[[ Provided information, beginning ]]

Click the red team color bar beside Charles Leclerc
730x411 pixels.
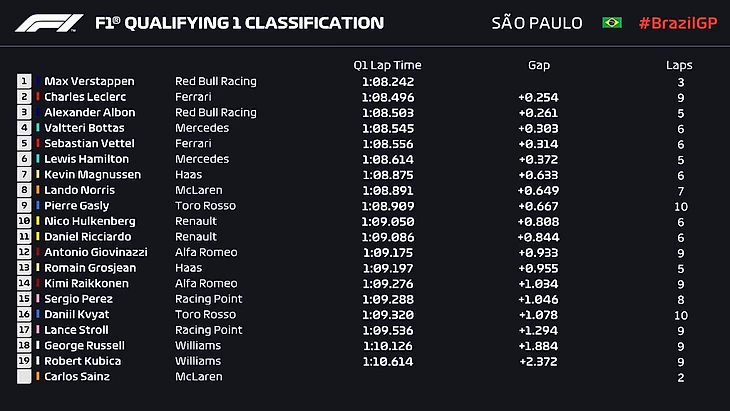pyautogui.click(x=38, y=97)
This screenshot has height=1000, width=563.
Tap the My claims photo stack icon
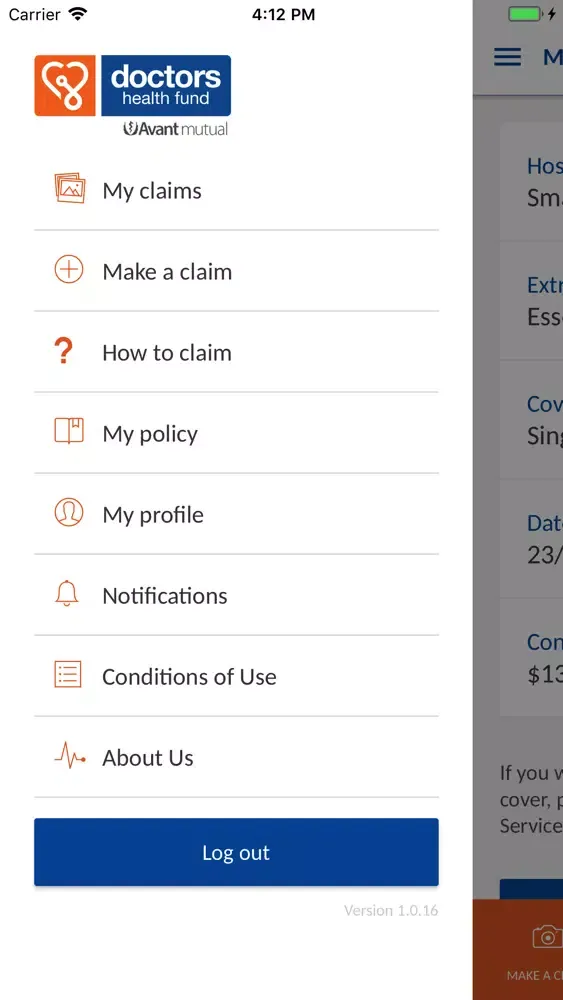[x=69, y=189]
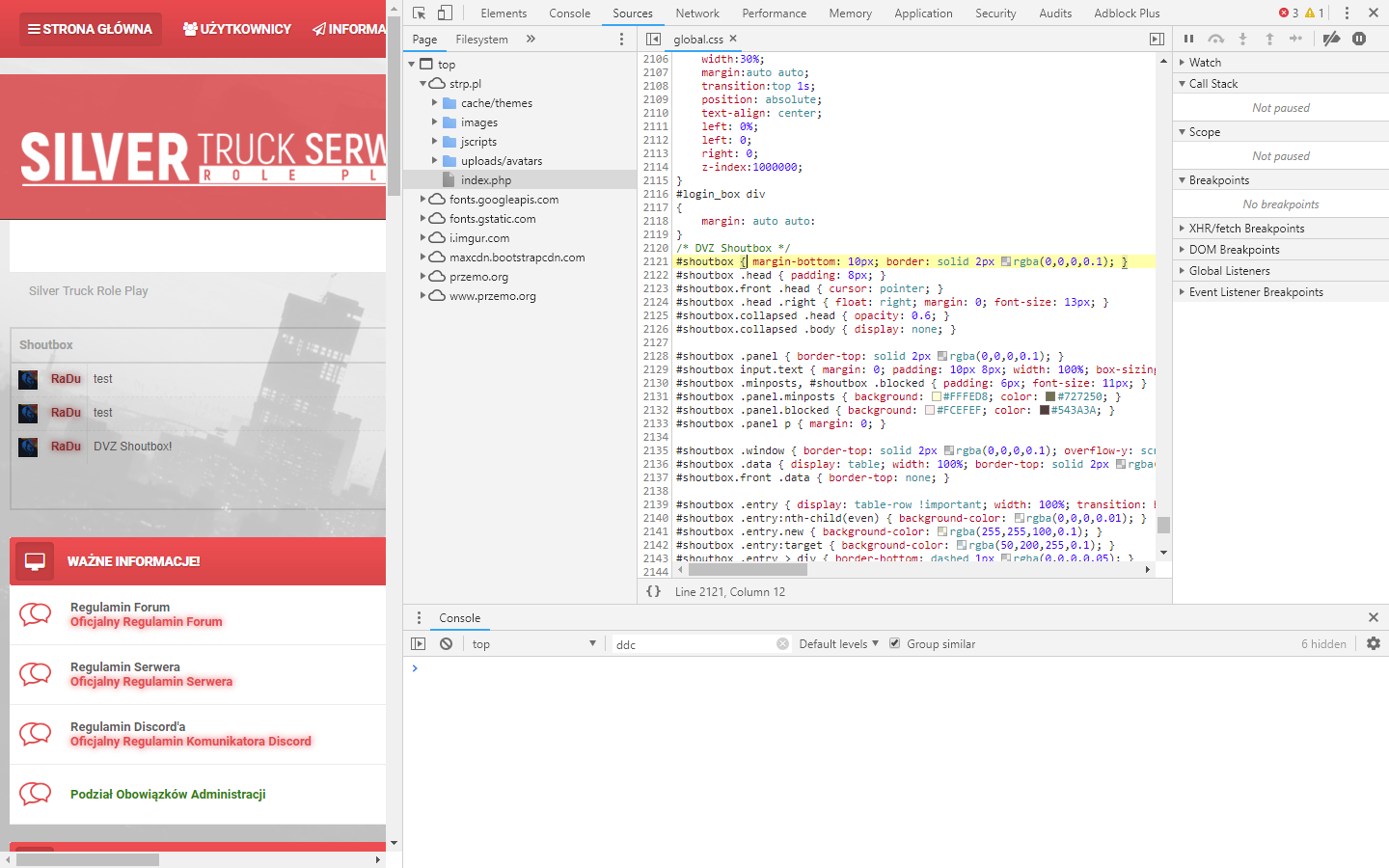1389x868 pixels.
Task: Toggle pause on exceptions icon
Action: pos(1359,39)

[[ Provided information, end ]]

▶ **Work instructions**
Transcribe exactly the line containing "This screenshot has height=1000, width=563." and every line after it through the end of the listing above; pictures are not part of the copy.

▶ **Exercise response**
This screenshot has height=1000, width=563.
Tap the My claims photo stack icon
[x=69, y=189]
1389x868 pixels.
Task: Toggle pause on exceptions icon
Action: pos(1359,39)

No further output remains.